As it’s a simulator, the tutorial mode has a more important function than usual. Familiarising players with a myriad of keypresses for opening hatches, raising gun periscopes and … err … sounding the horn, is vital. It’s possible to reduce difficulty according to taste, but these options largely focus on things like auto-righting if the tank is flipped. The main skills of driving, gunnery and tank command (via first and third-person perspectives, as well as the strategic map) are crucial to master, whatever the level of realism.
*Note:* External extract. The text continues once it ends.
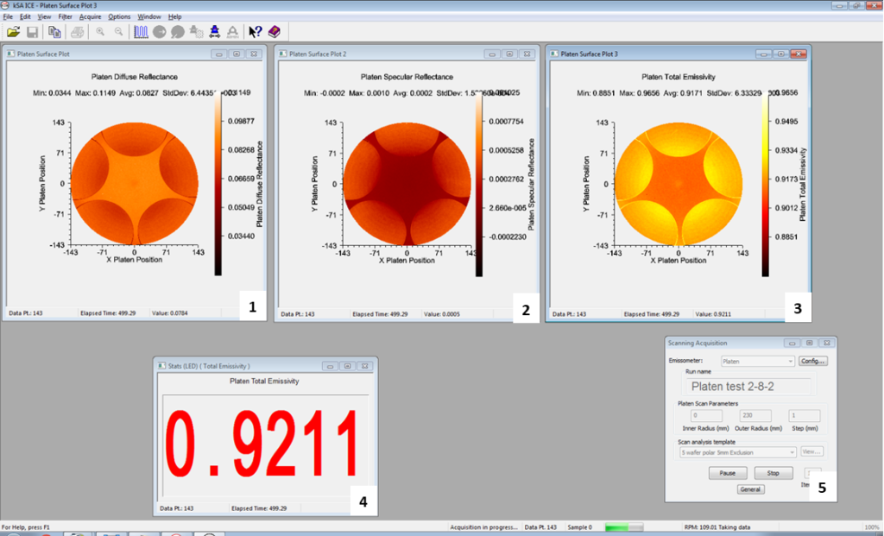Select the blue waveform acquisition icon
884x536 pixels.
pos(141,32)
Overall, the tutorials for each of these areas do a decent job, though also reveal a rather glaring flaw. Needing to navigate back to the control options after stalling on a hill (to see if I could locate a Restart The Ignition or Take The Handbreak Off You Idiot command), I found that the only way to reach it was through the main menu. Doing this quits the mission in progress. For a simulator so reliant on multiple controls, the lack of a simple way to view them in-game is a huge oversight.

Figure out the correct direction to point the machine guns though, and Steel Fury offers enough freedom and atmosphere to make your tracked fortress feel like a vulnerable pawn of war. The ability to drive almost anywhere on a given map to complete missions (help repel an attack, locate a bridge crossing, ambush a convoy and soforth) gives a welcome opportunity to pursue goals in a fairly unrestricted way. Meanwhile, friendly and hostile AI units will be following their own agendas, making you feel part of a grand, overall strategy yet also somewhat isolated and unimportant. Indeed, there’s a sense (particularly in some earlier missions) that your presence is merely incidental and has little bearing on any victory. When given some troops to command, it’s possible to order them to do all the work.
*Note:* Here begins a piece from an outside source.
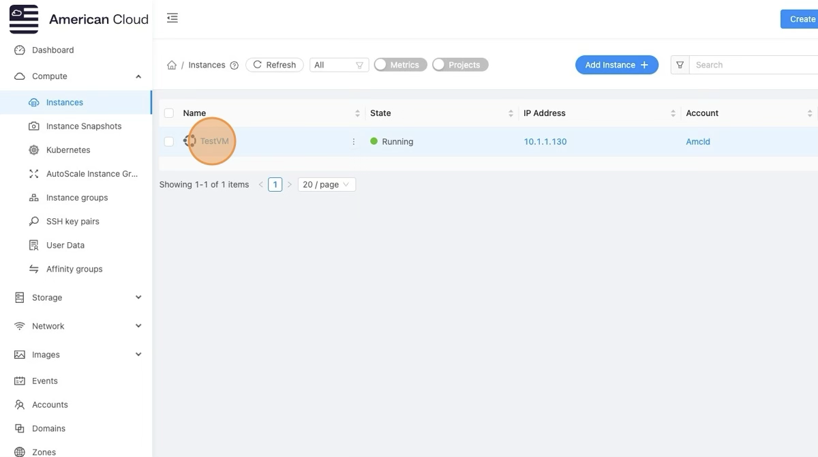Open the search filter funnel icon
This screenshot has height=457, width=818.
point(680,65)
Later on, as the odds turn against you, personal involvement is inevitable. Alas, by this stage it can begin to feel as though you’re battling the controls as much as the enemy tanks. This isn’t purely down to the sheer amount of keys – after all, several modern FPS titles have loads of these too – but the way they’re implemented. Having a lot of controls to memorise is fine if the end result is satisfying when mastered. In this case, though, switching around between driver and gunner host bodies like a benevolent spirit, fiddling with shell ranges and squinting at distant targets through tiny scopes before you’re blown up by something 300 feet away begins to feel laborious. It quickly becomes far too tempting (and much more fun) to stick with the external third-person view, focus entirely on driving and allow an AI gunner to take care of any targets. However, in bypassing some of the main components, the point of the game feels defeated. To get the most out of it, you have to force yourself to engage fully with the more realistic aspects, a method of play which is far more frustrating.
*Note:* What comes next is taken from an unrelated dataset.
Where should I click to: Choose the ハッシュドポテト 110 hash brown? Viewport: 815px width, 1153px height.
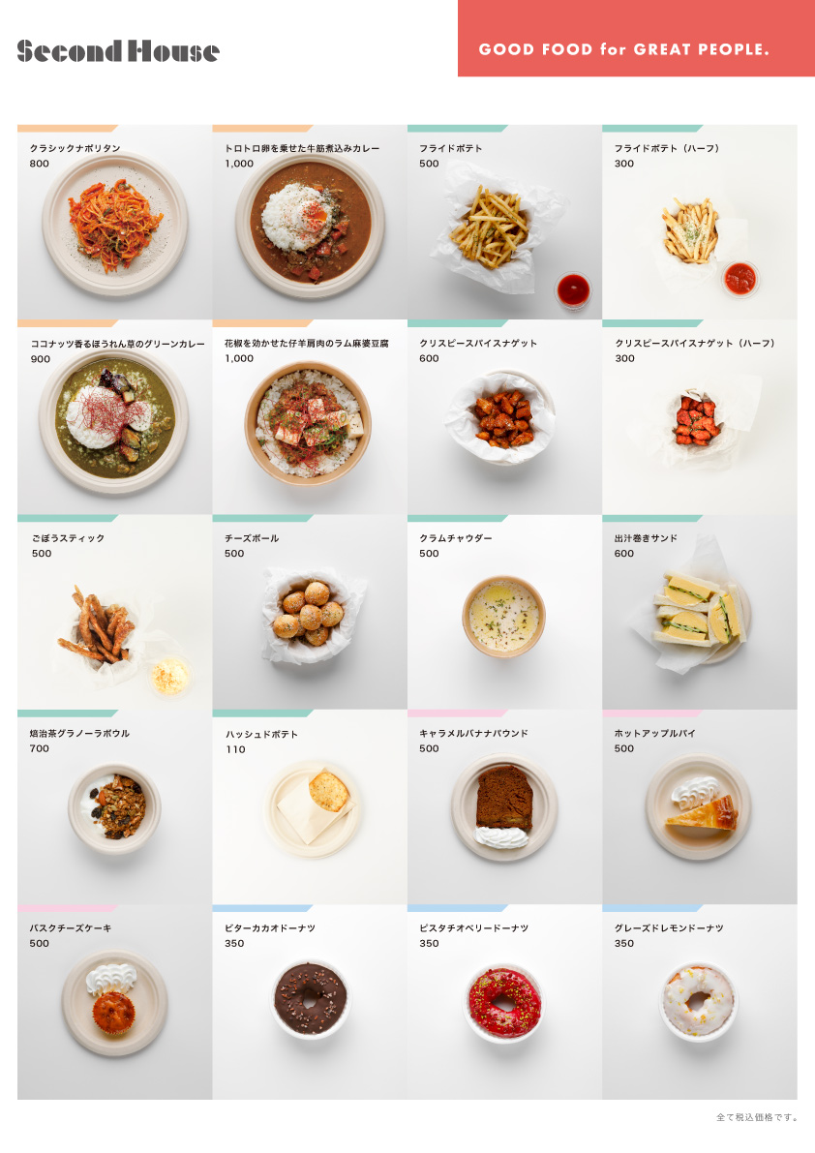click(310, 806)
There are also doubts over the accuracy of this realism. While it’s excellent to be able to steamroll your way through forestry, collisions with trees are entirely unconvincing, causing them to fall with very little weight. Running into buildings at low speed also leads to an eerie, stilted collapse. Draw distances seem quite haphazard, even on high detail, resulting in bushes and other small foliage appearing and disappearing from peripheral vision seemingly at will. Rain effects look like somebody waving grey gauze in front of the monitor. Friendly and enemy AI are a touch erratic too, with gunners sometimes refusing to fire at targets and opposing tanks occasionally not being too bothered that a shell just landed on them. And large tanks, it seems, are able to pivot through 360 degrees in about two seconds.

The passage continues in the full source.